Administrative law – Schools – Closures – School boards – Jurisdiction – Boards and tribunals – Procedural fairness – Judicial review application
Schreiber (Township) v. Superior Greenstone District School Board,  O.J. No. 3303, Ontario Superior Court of Justice, Divisional Court – Thunder Bay, Ontario, August 23, 2002, Kozak J.
Lake Superior High School has two campuses, one in Terrace Bay, Ontario and the other in Schreiber, Ontario. These towns are approximately 12 kilometres apart. The Superior Greenstone District School Board has jurisdiction over the operations of Lake Superior High School. The Board is authorized to close schools by virtue of s. 171(1) of the Education Act, R.S.O. 1990 c. E.2 provided such closure is in accordance with policies established by the Board. Board policy No. 905, “Pupil Accommodation”, sets out the process under which the Board reviews its school facilities and assesses whether additional space is required to accommodate its pupils. A decision was made by the Board on March 22, 2002 to close the Schreiber campus of the Lake Superior High School. An application was then brought on behalf of the Corporation of the Township of Schreiber and two concerned residents for judicial review of the decision of the Board.
A preliminary issue was raised by the Board as to whether this was a “school closure” or simply a reallocation of pupils. The court determined that where a building will no longer be used as a school, this would constitute a “school closing”.

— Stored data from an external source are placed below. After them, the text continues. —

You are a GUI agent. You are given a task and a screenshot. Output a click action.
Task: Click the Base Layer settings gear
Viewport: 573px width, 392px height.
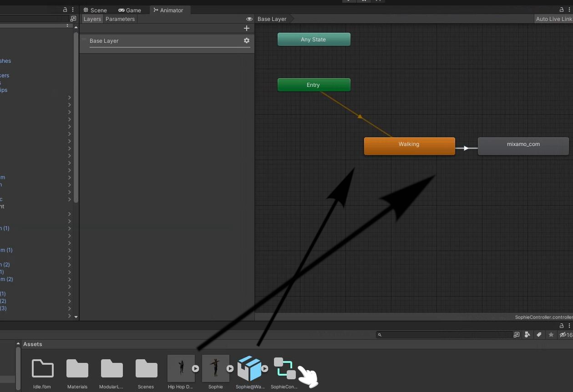point(247,40)
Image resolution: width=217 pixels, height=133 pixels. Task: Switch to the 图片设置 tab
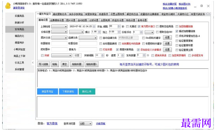point(71,20)

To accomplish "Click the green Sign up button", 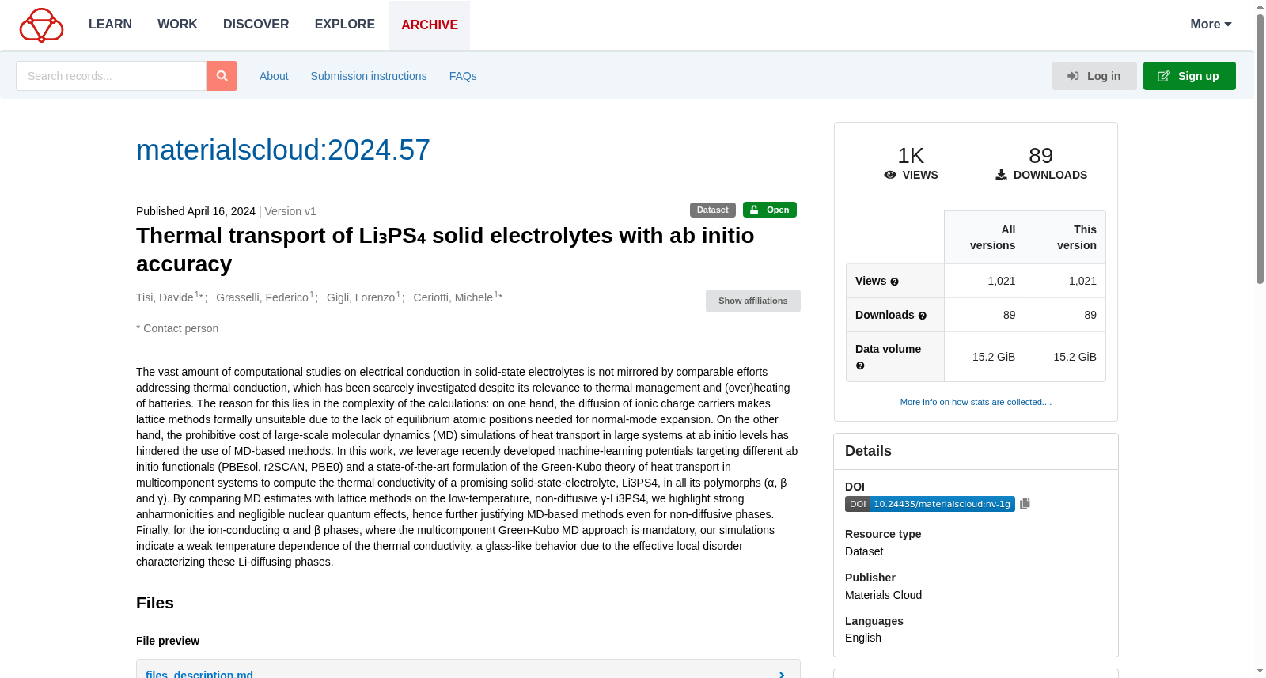I will [x=1189, y=76].
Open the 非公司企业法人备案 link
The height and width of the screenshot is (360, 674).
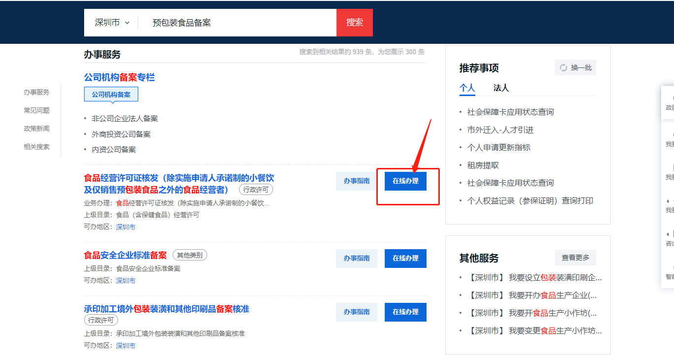point(124,119)
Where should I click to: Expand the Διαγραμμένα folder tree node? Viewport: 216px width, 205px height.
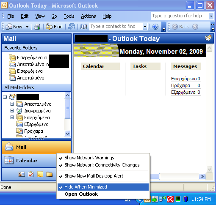[12, 111]
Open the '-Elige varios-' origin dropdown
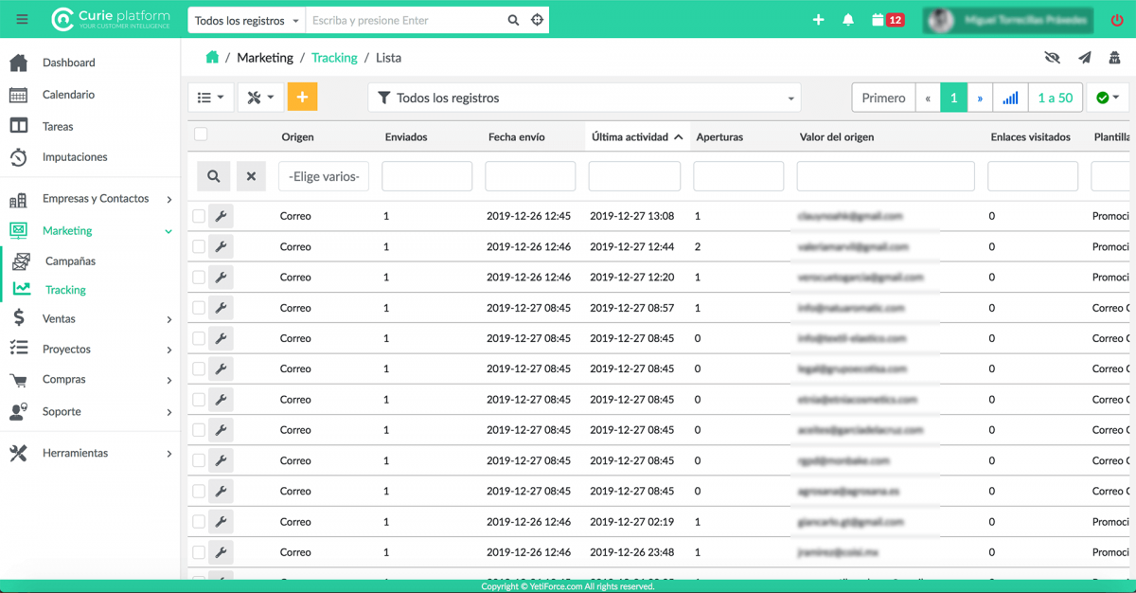1136x593 pixels. [324, 176]
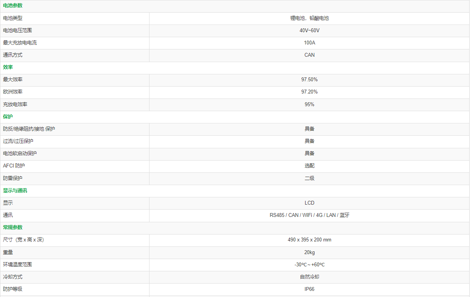The image size is (470, 297).
Task: Select the 防反/绝缘阻抗/接地 保护 label
Action: pos(29,129)
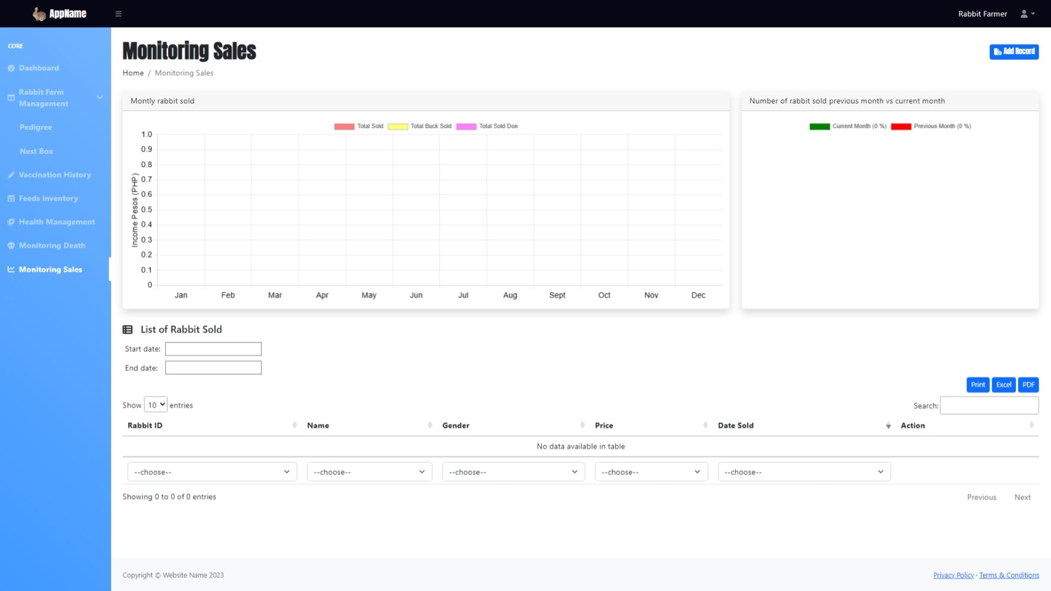Click the rabbit AppName logo
The image size is (1051, 591).
[59, 14]

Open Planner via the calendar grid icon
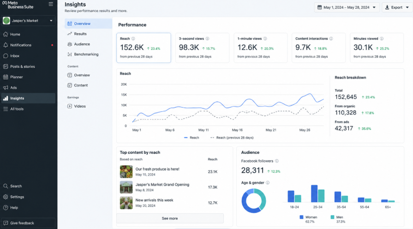[6, 77]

With respect to the mandate of the court in this type of matter, the court noted that it had a narrow mandate confined to whether the school closing was authorized by law, whether there was adequate public consultation as required by law and whether the decision was taken through a process that was procedurally fair. In this case, the court found that there was no evidence that the Board had breached its duty of procedural fairness in arriving at its decision to close the Schreiber campus. As well, the process was open and lasted for a long enough period of time to provide ample opportunity for public input. The court did not find that the applicants had discharged the burden of showing that there was a procedural error so fundamental that it affected the basis of the Board’s decision. In the result, the application was dismissed.